╭─ Materials provided
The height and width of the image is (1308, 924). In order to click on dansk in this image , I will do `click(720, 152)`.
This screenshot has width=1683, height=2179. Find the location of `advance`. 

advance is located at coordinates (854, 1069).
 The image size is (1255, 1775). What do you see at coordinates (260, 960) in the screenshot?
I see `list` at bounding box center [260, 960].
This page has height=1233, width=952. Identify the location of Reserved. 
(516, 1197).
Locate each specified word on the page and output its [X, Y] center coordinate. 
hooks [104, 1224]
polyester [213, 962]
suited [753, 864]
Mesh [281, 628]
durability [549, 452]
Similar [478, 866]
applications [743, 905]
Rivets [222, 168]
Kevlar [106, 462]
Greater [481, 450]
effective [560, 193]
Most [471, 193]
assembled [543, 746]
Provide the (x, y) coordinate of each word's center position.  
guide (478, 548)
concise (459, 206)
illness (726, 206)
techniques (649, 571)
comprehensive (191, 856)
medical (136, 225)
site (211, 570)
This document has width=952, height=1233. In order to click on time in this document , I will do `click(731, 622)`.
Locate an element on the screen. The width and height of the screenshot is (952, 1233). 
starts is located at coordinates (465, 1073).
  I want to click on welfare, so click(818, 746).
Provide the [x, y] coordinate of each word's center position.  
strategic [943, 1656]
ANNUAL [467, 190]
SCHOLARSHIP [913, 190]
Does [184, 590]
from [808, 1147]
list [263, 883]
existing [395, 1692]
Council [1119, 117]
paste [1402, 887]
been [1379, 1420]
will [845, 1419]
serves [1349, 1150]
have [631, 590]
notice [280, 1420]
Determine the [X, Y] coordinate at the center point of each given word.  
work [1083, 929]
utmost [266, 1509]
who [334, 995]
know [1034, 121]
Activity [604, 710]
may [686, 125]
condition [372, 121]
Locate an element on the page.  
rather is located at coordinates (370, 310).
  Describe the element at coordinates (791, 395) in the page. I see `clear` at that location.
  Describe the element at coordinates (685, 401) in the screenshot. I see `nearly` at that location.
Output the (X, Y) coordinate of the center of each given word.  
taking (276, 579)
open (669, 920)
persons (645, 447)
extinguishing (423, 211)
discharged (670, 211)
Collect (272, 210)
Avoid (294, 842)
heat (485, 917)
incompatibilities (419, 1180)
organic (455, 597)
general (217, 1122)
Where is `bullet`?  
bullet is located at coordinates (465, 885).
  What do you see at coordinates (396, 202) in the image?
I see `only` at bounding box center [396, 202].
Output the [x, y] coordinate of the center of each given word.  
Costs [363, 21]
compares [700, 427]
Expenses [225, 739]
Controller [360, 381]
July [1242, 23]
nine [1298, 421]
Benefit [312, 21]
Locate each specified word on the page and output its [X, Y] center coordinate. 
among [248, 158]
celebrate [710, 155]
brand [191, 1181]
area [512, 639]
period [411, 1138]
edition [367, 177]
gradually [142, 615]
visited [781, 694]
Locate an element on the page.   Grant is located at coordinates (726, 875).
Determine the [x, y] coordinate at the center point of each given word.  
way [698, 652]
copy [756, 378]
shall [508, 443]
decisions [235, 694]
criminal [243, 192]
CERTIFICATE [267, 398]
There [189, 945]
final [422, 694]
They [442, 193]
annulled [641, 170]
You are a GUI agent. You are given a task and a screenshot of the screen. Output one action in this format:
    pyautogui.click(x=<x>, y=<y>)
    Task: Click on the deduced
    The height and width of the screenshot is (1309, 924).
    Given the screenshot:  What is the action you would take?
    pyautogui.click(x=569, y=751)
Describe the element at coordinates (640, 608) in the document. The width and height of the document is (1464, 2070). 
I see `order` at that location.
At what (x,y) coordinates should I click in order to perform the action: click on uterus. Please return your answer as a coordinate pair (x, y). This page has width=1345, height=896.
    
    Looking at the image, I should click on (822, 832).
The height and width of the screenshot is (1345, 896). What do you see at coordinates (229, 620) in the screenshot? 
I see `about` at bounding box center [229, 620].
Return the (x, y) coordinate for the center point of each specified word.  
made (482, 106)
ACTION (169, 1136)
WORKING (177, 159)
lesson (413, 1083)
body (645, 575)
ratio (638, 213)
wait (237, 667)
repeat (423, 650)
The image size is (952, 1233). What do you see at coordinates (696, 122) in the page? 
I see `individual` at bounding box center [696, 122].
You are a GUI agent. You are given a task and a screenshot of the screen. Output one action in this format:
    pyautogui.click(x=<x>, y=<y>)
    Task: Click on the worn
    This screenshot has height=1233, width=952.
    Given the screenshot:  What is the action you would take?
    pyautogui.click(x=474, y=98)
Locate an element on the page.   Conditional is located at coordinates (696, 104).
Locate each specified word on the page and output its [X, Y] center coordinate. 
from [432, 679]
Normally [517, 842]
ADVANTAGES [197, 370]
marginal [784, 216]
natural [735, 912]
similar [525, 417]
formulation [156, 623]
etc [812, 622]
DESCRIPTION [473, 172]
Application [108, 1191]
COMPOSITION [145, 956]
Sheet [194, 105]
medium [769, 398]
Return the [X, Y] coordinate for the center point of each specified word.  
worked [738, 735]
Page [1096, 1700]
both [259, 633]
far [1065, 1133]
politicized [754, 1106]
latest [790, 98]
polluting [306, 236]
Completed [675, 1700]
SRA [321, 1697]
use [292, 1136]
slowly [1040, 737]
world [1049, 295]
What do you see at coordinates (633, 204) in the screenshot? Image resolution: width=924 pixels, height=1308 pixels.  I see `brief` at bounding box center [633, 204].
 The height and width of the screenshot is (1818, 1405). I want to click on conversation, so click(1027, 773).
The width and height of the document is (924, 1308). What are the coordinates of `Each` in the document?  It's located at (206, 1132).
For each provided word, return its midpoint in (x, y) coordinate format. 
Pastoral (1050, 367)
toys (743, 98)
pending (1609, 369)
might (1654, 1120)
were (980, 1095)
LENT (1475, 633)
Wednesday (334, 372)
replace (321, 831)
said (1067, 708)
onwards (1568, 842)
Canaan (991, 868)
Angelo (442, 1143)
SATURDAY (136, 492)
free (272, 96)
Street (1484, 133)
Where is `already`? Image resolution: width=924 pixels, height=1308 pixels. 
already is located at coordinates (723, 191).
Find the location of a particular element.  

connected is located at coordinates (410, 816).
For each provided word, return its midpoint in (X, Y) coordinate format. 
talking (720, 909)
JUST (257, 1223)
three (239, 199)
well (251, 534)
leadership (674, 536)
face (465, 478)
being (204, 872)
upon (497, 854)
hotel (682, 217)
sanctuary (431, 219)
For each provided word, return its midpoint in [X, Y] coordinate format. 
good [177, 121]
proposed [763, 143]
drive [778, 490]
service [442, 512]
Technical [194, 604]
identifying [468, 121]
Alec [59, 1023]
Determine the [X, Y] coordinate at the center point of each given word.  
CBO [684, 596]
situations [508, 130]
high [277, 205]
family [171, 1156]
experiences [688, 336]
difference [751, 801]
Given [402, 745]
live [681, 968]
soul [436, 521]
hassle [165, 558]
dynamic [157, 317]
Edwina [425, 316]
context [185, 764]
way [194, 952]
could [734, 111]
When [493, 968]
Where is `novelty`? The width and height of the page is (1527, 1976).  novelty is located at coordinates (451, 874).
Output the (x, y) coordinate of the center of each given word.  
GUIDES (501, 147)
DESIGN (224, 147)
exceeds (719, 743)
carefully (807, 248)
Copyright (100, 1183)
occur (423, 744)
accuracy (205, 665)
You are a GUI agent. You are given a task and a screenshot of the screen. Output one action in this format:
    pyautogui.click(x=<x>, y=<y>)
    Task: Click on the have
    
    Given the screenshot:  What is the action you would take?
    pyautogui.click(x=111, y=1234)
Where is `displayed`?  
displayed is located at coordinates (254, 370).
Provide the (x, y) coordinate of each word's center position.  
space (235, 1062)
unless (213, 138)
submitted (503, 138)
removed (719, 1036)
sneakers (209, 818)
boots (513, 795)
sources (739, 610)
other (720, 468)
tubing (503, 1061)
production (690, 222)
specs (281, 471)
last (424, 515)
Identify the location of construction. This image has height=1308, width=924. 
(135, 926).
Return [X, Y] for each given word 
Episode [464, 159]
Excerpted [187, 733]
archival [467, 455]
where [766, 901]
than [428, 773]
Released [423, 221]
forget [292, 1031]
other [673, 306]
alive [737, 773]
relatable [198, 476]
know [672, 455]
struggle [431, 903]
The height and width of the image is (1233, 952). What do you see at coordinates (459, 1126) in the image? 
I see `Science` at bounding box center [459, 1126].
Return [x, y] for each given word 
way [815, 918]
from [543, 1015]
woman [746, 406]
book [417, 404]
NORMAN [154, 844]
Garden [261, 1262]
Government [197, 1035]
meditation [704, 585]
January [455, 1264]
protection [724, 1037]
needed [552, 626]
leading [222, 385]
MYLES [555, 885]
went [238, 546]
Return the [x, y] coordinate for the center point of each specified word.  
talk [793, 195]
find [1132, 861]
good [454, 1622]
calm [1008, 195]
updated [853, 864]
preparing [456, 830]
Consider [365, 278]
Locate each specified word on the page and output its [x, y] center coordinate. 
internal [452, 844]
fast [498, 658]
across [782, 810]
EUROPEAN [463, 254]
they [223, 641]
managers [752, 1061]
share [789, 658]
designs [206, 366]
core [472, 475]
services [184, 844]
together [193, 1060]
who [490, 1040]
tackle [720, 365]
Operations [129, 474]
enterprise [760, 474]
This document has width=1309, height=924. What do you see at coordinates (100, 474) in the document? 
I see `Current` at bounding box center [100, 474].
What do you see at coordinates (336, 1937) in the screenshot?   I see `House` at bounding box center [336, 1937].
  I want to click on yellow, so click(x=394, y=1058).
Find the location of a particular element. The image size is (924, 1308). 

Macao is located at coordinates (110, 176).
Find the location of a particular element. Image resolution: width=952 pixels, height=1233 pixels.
╰─
Your instructions
Can you convert the material, from its first line up to and including the line containing "polyester [213, 962]", into a Markdown table with the columns Row and Line, leaving out blank lines?

Result of this task
| Row | Line |
|---|---|
| 1 | The height and width of the image is (1308, 924). In order to click on dansk in this image , I will do `click(720, 152)`. |
| 2 | This screenshot has width=1683, height=2179. Find the location of `advance`.  |
| 3 | advance is located at coordinates (854, 1069). |
| 4 |  The image size is (1255, 1775). What do you see at coordinates (260, 960) in the screenshot? |
| 5 | I see `list` at bounding box center [260, 960]. |
| 6 | This page has height=1233, width=952. Identify the location of Reserved.  |
| 7 | (516, 1197). |
| 8 | Locate each specified word on the page and output its [X, Y] center coordinate.  |
| 9 | hooks [104, 1224] |
| 10 | polyester [213, 962] |